Given problem:
Copy out the rows below word for word, from the line containing "The height and width of the screenshot is (800, 1280)." through the last of the rows, both ends included. Leave out the pictures.

— Begin Data shown —

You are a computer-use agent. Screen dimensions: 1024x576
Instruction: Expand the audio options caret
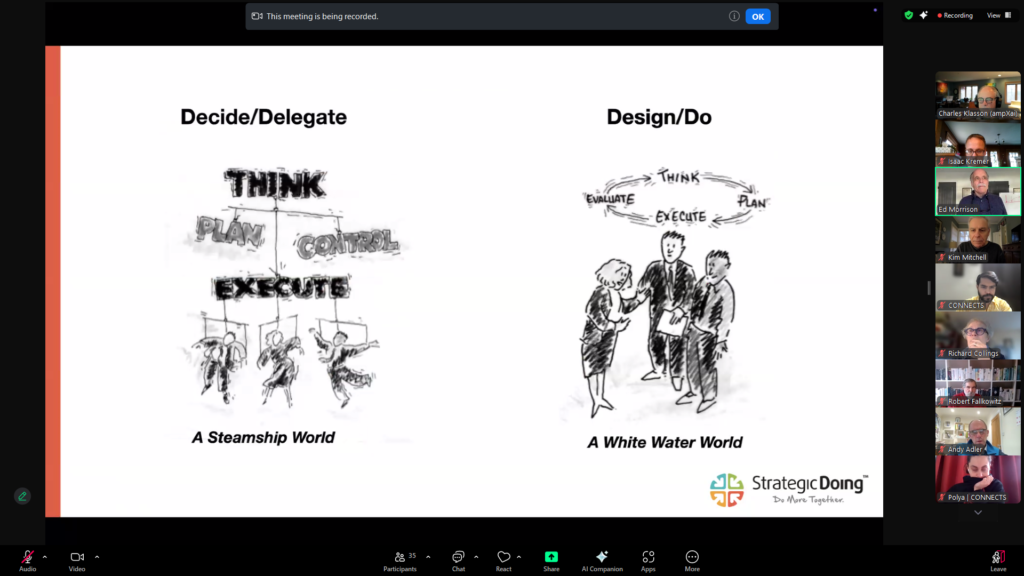[x=44, y=556]
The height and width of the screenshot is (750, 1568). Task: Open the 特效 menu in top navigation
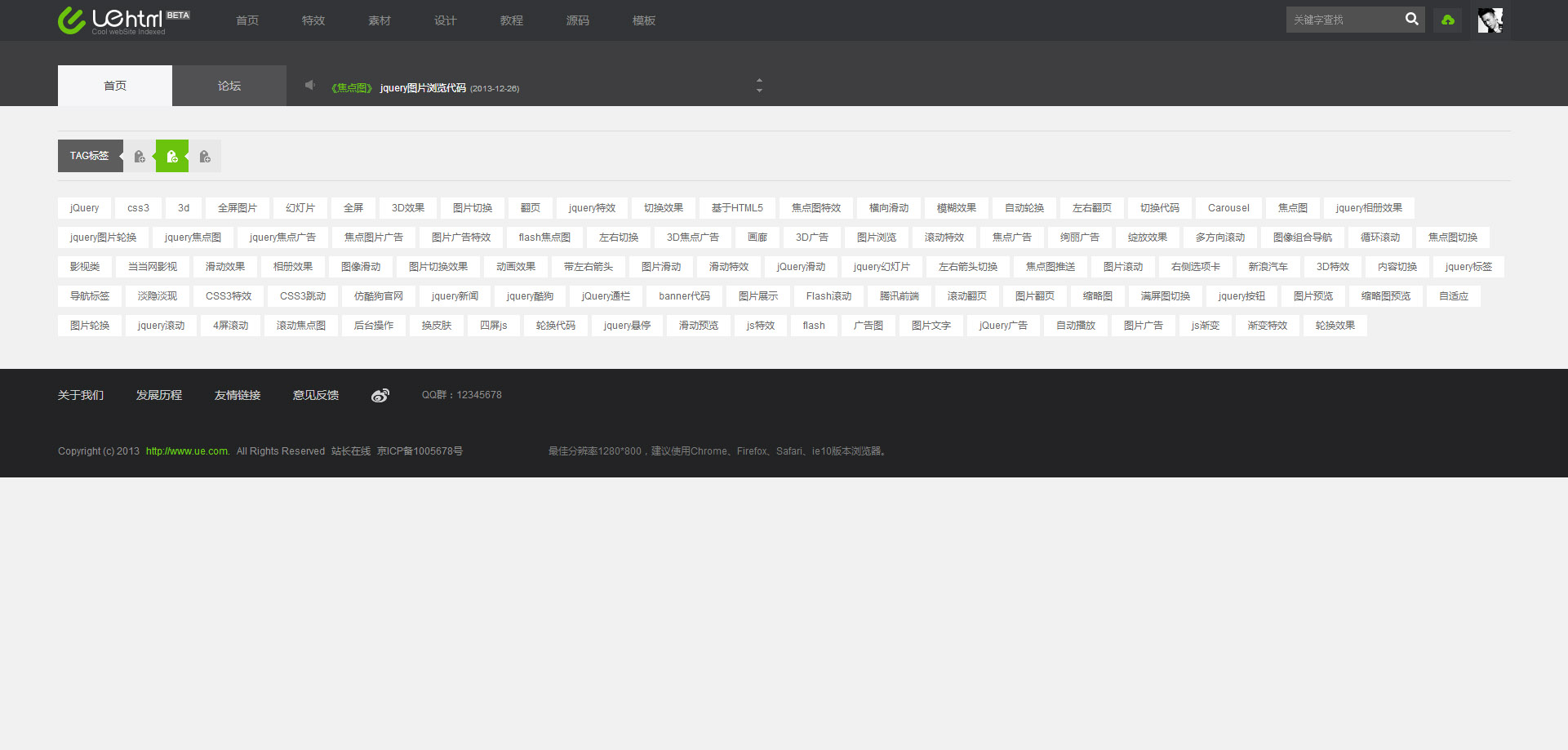[x=313, y=20]
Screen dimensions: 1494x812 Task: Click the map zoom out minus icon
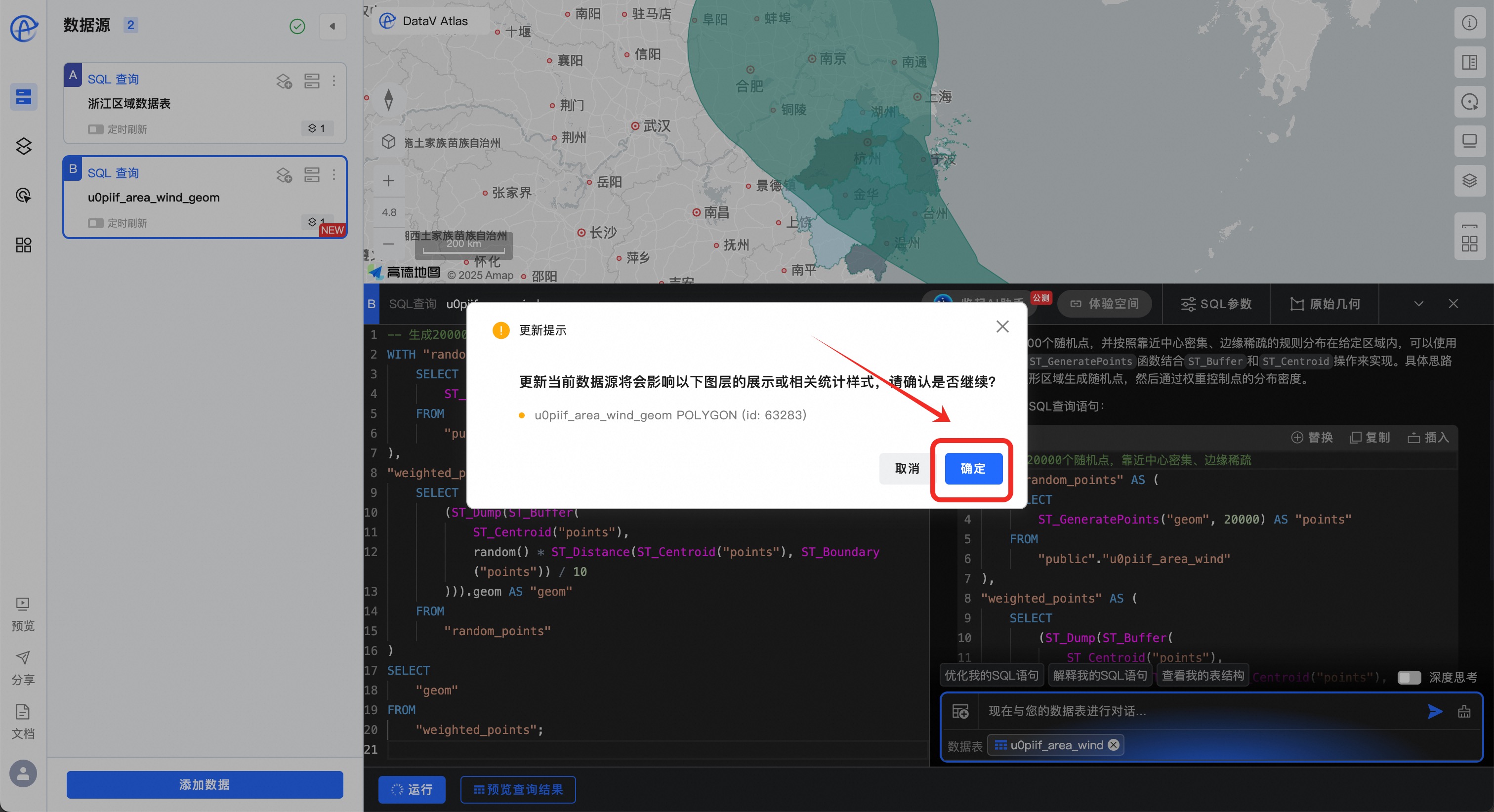(x=389, y=244)
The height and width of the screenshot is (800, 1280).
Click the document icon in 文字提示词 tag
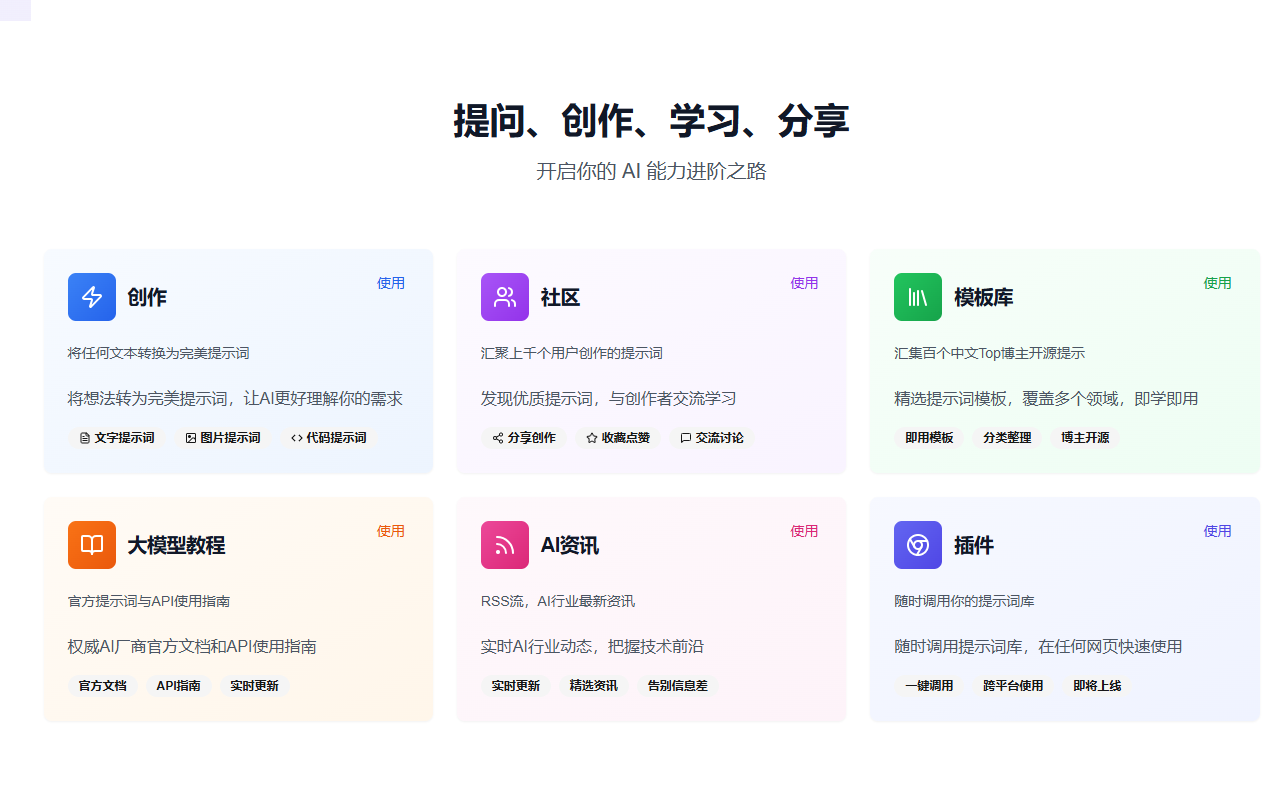(x=83, y=437)
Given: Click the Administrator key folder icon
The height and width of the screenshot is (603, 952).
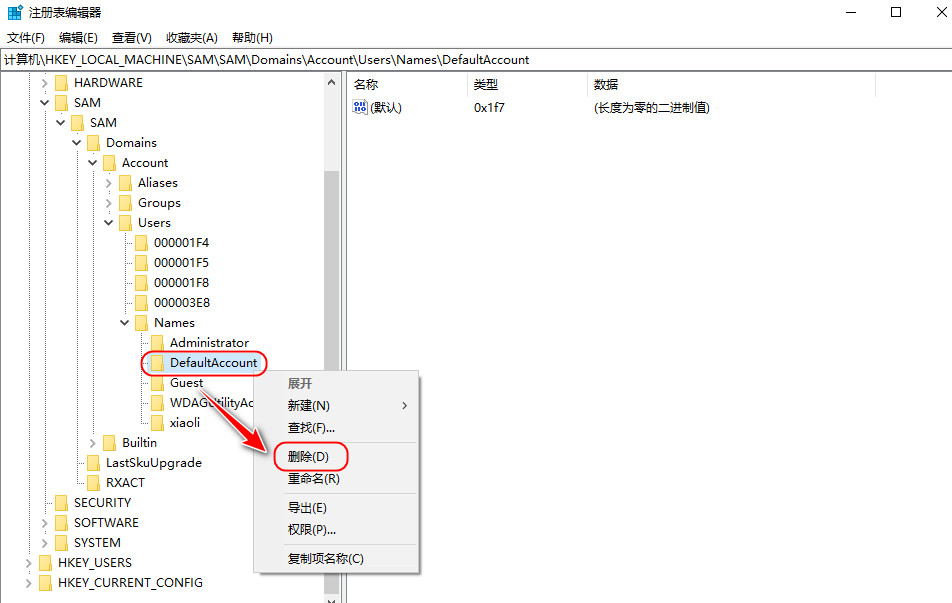Looking at the screenshot, I should click(x=160, y=342).
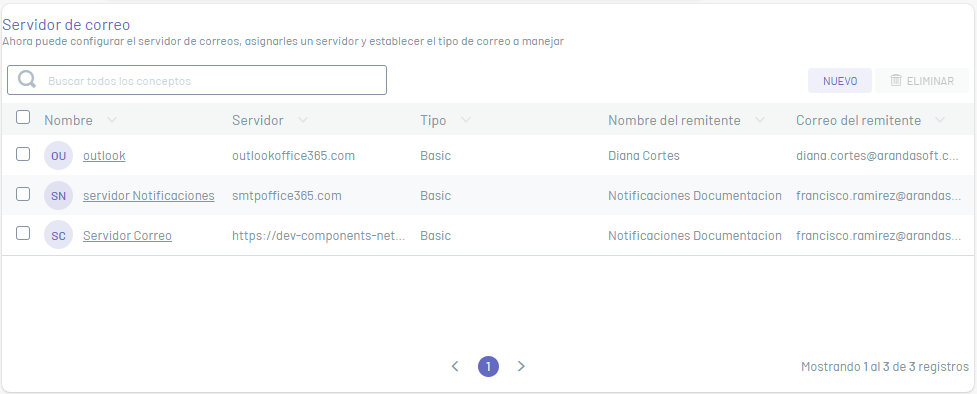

— End Data shown —

Problem solution:
The height and width of the screenshot is (800, 1280).
Click the document icon in 文字提示词 tag
(x=83, y=437)
Given: Click the Administrator key folder icon
The height and width of the screenshot is (603, 952).
Looking at the screenshot, I should click(x=160, y=342).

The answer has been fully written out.